In the words of the grandfather upon hearing the news of the fallen tree:
“my first response was to laugh –not a laugh of callousness, but a laugh of joy at the goodness of God. I truly mean that. For me, the question isn’t, “Why do bad things happen to good people?” but “Why does anything good happen at all?” We certainly don’t deserve it.
I told Kevin [his son], “First, consider that the power went out. What a great blessing. Had it not gone out, Kevin, you would have been in the house with the kids when the tree struck the roof. Second, you badly needed to replace your roof anyway. Now you’ll get a brand-new one, and your insurance is going to pay for it! And third, I have a question, Kevin: Which trees were taken down in this storm? All the weak ones! The strong trees are still standing. You’ve received a natural pruning, making your property safer and healthier, leaving the strong trees for your family to enjoy. By next July, you won’t be able to tell a single tree was taken down.
The hand of God was everywhere to be seen in this situation, but, as I pointed out to Kevin, we have to be willing to see it –to receive it as God’s good in our lives.”

 Another wise, mentionable quote by Kevin’s father: “Does our daily focus on the ordinary events of life dampen our awareness of the providential and miraculous events occurring in and around us all the time?” It’s so easy to allow self-pity to imprison us in the walls of our own self-absorption. 
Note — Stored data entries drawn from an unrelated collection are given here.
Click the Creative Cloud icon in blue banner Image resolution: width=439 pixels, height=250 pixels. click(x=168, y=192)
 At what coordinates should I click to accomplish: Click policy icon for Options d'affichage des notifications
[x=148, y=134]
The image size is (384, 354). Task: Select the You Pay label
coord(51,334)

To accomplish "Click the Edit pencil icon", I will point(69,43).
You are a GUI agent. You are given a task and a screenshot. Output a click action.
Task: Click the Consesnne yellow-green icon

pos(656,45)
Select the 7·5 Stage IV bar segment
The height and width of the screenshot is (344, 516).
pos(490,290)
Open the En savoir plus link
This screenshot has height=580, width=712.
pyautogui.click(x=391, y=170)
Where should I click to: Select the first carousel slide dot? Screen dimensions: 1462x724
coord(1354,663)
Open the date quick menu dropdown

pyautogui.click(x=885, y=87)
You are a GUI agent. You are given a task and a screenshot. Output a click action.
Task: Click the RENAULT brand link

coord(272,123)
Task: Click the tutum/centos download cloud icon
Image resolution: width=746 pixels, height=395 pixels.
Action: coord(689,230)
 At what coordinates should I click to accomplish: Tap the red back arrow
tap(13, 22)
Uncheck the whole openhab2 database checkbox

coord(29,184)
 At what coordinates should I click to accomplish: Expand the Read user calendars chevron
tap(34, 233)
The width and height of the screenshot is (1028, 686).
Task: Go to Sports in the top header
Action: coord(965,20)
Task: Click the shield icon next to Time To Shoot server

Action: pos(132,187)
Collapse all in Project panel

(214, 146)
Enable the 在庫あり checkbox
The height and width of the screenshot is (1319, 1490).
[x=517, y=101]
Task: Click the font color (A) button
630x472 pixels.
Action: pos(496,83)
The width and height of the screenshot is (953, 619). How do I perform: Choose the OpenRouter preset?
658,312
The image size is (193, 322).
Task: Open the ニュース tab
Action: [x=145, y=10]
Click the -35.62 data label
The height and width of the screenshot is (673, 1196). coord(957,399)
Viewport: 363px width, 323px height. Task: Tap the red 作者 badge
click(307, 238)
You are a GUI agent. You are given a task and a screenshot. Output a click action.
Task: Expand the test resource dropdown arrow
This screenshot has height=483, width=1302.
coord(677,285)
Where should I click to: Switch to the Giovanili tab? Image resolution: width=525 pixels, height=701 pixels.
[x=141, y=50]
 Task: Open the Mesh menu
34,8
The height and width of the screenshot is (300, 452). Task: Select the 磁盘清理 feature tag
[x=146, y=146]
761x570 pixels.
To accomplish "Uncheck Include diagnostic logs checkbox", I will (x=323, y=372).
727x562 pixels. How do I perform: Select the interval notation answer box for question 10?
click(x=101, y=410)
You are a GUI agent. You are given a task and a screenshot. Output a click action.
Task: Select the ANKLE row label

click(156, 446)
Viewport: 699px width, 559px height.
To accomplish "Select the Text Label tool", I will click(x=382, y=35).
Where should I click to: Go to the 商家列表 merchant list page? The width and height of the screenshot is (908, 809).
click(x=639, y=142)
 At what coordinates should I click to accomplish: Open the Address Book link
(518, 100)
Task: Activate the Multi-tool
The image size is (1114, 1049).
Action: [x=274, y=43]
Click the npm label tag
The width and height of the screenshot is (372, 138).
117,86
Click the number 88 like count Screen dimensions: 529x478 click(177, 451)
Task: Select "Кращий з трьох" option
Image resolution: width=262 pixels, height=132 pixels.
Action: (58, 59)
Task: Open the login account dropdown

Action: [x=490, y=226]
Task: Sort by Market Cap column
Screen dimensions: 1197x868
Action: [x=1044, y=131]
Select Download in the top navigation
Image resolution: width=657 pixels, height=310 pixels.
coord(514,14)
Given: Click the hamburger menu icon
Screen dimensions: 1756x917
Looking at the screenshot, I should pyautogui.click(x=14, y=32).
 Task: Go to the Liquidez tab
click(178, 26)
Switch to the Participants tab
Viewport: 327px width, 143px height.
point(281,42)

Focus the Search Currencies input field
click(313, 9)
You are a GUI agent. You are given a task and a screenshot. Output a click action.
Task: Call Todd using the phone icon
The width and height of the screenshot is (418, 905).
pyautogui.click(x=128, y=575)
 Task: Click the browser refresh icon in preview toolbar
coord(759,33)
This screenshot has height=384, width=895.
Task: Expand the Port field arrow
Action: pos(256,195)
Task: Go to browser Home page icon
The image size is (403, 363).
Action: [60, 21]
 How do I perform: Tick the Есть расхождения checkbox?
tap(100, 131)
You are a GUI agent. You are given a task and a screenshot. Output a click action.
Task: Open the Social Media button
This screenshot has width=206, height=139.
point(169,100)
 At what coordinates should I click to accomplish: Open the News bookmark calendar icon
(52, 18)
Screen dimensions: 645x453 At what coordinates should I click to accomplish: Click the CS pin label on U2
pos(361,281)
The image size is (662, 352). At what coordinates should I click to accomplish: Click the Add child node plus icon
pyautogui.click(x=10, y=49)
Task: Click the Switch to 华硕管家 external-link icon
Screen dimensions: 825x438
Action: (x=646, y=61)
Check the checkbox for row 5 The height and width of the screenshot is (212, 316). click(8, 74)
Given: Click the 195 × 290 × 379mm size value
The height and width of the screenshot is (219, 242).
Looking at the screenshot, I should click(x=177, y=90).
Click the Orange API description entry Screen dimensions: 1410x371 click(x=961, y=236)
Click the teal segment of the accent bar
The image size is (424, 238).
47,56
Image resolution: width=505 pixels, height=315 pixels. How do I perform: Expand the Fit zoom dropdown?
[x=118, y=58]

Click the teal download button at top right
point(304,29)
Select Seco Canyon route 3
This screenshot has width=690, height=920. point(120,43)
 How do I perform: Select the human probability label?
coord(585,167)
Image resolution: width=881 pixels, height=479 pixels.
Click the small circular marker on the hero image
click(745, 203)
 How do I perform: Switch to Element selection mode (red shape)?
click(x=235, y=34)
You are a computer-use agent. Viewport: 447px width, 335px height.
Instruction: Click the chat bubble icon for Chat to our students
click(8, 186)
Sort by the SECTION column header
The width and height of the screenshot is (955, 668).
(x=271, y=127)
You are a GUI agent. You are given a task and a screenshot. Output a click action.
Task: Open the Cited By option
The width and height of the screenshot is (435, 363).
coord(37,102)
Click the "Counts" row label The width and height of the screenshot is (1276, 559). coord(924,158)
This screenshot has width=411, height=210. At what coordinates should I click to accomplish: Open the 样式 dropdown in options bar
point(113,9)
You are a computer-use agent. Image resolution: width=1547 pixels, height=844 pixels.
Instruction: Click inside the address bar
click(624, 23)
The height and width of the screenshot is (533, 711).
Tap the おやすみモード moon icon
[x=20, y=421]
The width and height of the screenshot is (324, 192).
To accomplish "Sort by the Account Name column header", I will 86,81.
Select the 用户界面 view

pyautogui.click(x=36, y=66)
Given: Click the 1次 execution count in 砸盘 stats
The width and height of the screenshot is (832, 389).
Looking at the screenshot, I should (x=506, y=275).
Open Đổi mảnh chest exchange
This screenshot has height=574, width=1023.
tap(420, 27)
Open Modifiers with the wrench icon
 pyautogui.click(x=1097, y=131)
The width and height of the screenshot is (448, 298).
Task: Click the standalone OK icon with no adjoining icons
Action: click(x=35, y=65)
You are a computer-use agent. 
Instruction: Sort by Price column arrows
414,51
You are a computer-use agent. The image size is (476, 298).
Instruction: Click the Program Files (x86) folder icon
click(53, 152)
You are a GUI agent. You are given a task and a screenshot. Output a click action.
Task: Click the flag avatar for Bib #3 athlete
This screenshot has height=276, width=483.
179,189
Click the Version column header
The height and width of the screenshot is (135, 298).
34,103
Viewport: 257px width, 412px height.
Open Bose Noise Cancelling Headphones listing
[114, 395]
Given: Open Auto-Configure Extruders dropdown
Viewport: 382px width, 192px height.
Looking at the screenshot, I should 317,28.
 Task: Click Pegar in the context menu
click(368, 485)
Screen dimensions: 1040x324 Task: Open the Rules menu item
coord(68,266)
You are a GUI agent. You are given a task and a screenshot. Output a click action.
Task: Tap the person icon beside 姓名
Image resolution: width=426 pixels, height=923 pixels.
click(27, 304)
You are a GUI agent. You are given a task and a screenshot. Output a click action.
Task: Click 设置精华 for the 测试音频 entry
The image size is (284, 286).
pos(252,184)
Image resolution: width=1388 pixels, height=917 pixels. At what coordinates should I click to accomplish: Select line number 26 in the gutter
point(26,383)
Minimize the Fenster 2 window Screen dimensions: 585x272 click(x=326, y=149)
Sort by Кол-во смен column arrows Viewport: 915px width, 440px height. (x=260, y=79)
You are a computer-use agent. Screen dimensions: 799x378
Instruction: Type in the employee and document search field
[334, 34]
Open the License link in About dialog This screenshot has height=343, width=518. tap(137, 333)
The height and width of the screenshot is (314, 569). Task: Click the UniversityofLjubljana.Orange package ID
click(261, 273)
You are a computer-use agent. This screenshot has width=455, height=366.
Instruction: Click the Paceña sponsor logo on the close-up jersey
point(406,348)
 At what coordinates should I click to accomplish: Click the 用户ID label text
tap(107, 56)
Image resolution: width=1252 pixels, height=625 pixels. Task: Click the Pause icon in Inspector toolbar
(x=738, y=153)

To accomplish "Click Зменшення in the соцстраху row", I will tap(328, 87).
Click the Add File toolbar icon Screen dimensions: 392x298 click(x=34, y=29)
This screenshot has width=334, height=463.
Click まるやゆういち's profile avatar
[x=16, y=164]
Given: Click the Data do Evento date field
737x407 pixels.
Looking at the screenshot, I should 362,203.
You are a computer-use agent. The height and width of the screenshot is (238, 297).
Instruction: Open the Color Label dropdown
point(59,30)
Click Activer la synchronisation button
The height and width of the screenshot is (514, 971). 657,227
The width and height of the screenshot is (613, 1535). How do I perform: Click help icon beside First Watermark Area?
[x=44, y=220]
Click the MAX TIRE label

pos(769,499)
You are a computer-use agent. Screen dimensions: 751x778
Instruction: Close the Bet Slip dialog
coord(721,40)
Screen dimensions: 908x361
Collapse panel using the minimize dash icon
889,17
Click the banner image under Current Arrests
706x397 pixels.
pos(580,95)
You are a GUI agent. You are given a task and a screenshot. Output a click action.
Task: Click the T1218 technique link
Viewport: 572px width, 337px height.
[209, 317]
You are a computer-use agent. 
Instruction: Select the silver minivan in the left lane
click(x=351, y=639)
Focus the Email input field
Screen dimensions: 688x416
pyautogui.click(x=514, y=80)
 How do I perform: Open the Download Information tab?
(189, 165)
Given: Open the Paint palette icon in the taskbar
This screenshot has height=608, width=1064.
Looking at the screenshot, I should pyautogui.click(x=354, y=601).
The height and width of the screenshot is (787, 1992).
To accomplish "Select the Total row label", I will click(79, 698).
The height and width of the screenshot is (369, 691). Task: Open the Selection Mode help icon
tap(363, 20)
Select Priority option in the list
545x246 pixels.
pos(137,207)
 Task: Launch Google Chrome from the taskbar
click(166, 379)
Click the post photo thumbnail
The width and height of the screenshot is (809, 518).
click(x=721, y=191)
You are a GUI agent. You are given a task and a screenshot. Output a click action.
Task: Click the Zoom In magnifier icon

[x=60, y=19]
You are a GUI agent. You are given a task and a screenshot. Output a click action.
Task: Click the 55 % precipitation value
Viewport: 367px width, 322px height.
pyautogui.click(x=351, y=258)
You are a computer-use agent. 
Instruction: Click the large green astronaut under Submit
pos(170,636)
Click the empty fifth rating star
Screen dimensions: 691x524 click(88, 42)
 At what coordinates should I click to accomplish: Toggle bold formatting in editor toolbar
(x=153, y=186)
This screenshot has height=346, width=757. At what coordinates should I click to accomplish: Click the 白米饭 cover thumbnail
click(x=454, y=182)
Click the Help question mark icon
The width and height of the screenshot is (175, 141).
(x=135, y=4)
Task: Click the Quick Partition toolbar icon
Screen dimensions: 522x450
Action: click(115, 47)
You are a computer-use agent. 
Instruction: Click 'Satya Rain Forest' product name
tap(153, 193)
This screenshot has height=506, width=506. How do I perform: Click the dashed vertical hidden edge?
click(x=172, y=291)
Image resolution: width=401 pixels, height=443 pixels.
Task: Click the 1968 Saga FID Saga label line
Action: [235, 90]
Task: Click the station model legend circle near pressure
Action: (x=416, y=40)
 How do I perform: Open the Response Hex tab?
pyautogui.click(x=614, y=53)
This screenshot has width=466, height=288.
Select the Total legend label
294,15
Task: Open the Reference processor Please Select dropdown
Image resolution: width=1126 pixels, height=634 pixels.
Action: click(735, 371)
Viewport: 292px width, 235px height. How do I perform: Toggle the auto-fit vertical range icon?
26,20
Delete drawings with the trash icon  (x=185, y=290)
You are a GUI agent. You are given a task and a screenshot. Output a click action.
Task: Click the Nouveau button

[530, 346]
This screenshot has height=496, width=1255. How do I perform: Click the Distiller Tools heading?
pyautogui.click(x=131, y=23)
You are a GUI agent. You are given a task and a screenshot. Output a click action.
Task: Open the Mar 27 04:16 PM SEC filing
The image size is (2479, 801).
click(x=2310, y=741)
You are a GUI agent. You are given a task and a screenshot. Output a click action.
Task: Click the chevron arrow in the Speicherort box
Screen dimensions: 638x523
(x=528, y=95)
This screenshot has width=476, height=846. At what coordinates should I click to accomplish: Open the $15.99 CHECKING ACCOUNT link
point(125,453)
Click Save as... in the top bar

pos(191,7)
I know I am trying to laugh more readily and frequently at life’s everyday problems. Just in these past couple of weeks alone I have had to force myself to just laugh…to laugh when I got my first speeding ticket (even though I felt it was completely unfair given I was unfamiliar with the area and the speed limit changes abruptly and I am the kind of driver who should get speeding tickets for going under the limit for the most part); to laugh when I chipped my tooth on a gummy heart candy (you know how you accidentally grind your incisors when trying to use your tongue to remove some of the gummy from the molars, okay maybe this hasn't happened to anyone else....well this isn’t the first time it happened to me); to laugh at losing my first real job offer which I had my heart set on because I kind of forgot to get back to the company when I said I would because I got sidetracked that day as I was traveling to Oregon for a grad school interview (but, as my now relieved mom pointed out, perhaps God closed that door because of the safety risks involved in me going into Gary, IN, which, if you don’t know Gary, it has some pretty rough neighborhoods).
Now I am trying to laugh at how incredibly anxious I am about this whole grad school process…..getting into a PsyD program is supposedly more difficult than getting into medical school…what if I don’t get in? then what will I do? Begin a master’s program? Where will I go for that? Have I passed up those application deadlines yet? This has been my train of thought for the past couple weeks as I wait nervously. My anxiousness is so normal yet so absurd! It is so laughable! God will provide no matter what happens. He always has and He always will. Some people never even get a basic education and here I am begging God to allow me to get into a doctoral program.

It is kind of funny (and ironic that I find this funny on two different levels) how there are actually laugh therapy groups out there. But it is so important and healthy to laugh at the various absurdities, incongruities, and paradoxes of our lives. 

We all know of the health benefits of laughing –reduced levels of serum cortisol, increased oxygenation to the brain, increased immunoglobin A; and laughter allows us to be defenseless and open to new experiences and people in a non-judgmental way.

I like this quote: “If you don’t learn to laugh at trouble, you won’t have anything to laugh at when you grow old.”

Maybe I will forget my marriage and family therapy practice and go into laugh therapy….  

But, seriously, who are we to expect anything good to happen to us at all? Who are we to actually assume we deserve so much good and very little bad? We are not deserving of anything at all.

Laugh when something doesn't go your way -laugh at the paradox of how undeserving you are for the object or thing you can't seem to reach that you think you are so deserving of. If there is one thing in life that we do deserve, it is to laugh at ourselves for the fools we are.